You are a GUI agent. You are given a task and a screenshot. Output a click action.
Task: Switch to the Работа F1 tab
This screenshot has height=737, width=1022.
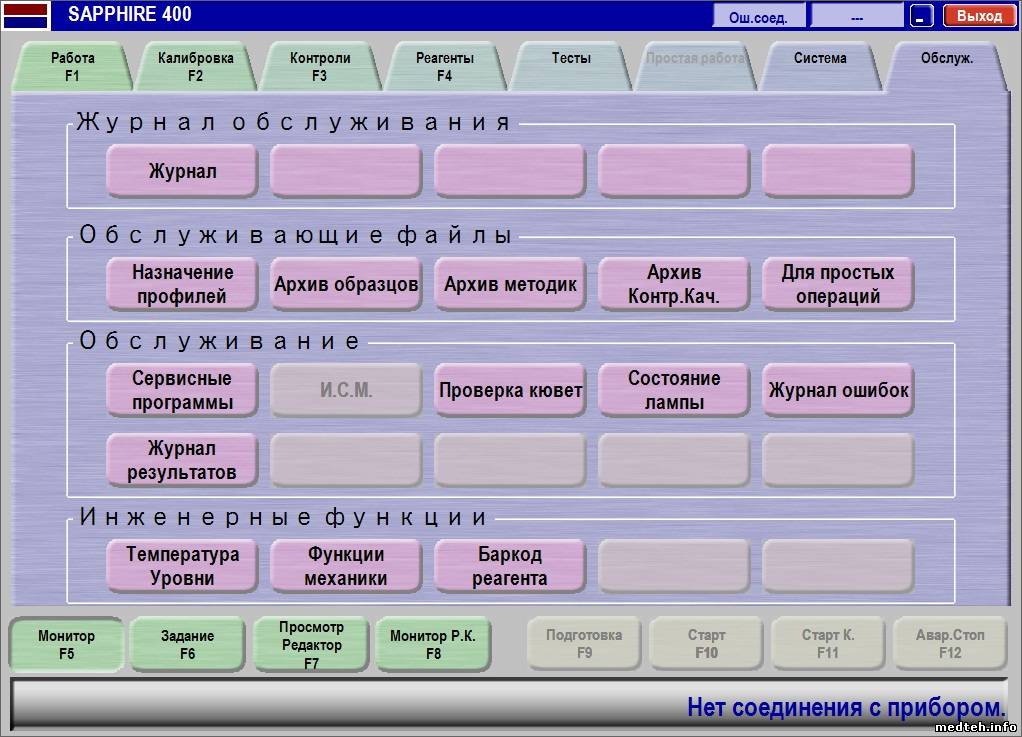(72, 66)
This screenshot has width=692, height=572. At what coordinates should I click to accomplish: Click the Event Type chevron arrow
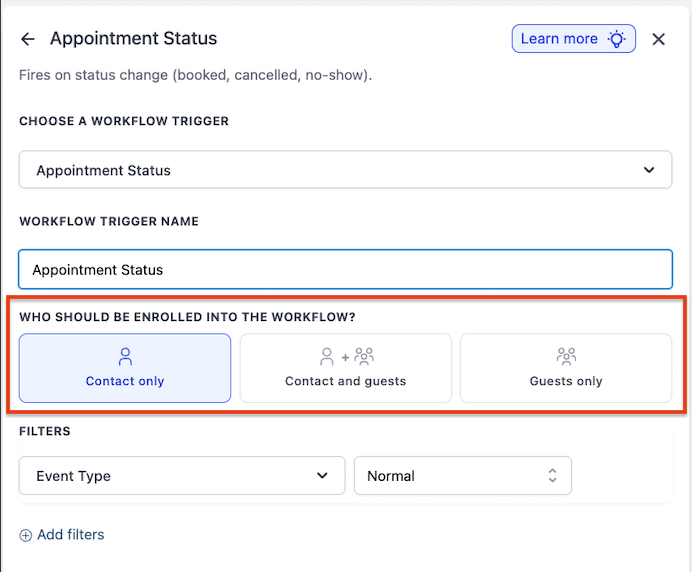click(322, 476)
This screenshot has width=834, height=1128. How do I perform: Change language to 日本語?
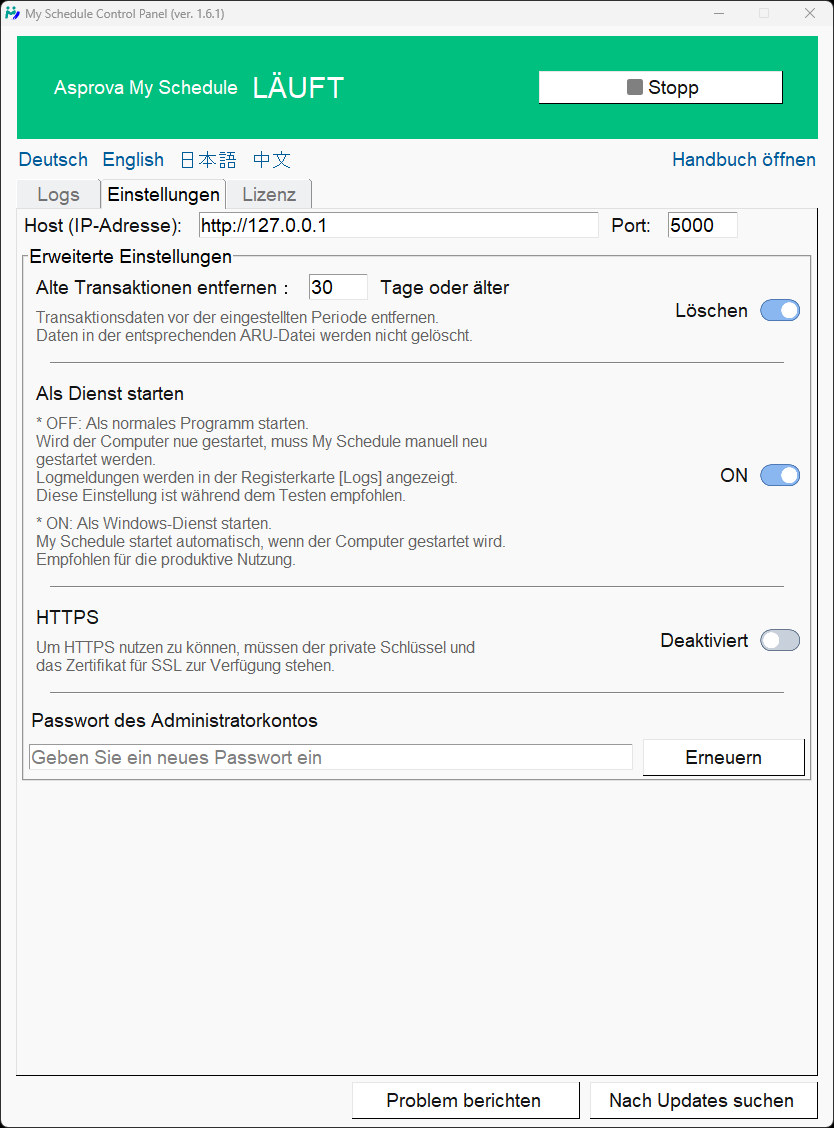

————————

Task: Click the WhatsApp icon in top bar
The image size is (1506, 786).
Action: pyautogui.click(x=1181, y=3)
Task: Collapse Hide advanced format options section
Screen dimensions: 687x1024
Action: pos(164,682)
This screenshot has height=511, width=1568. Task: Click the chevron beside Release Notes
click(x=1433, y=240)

————————

• ASSIGNMENT
Would you copy the lines above exactly, starting with the one that has "This screenshot has width=692, height=572." and ending with the one that has "This screenshot has width=834, height=1128.", both included, without the pictures?

• FINISHED TASK
This screenshot has width=692, height=572. At what coordinates should I click to accomplish: Click the Event Type chevron arrow
click(322, 476)
This screenshot has width=834, height=1128. How do I perform: Change language to 日本語?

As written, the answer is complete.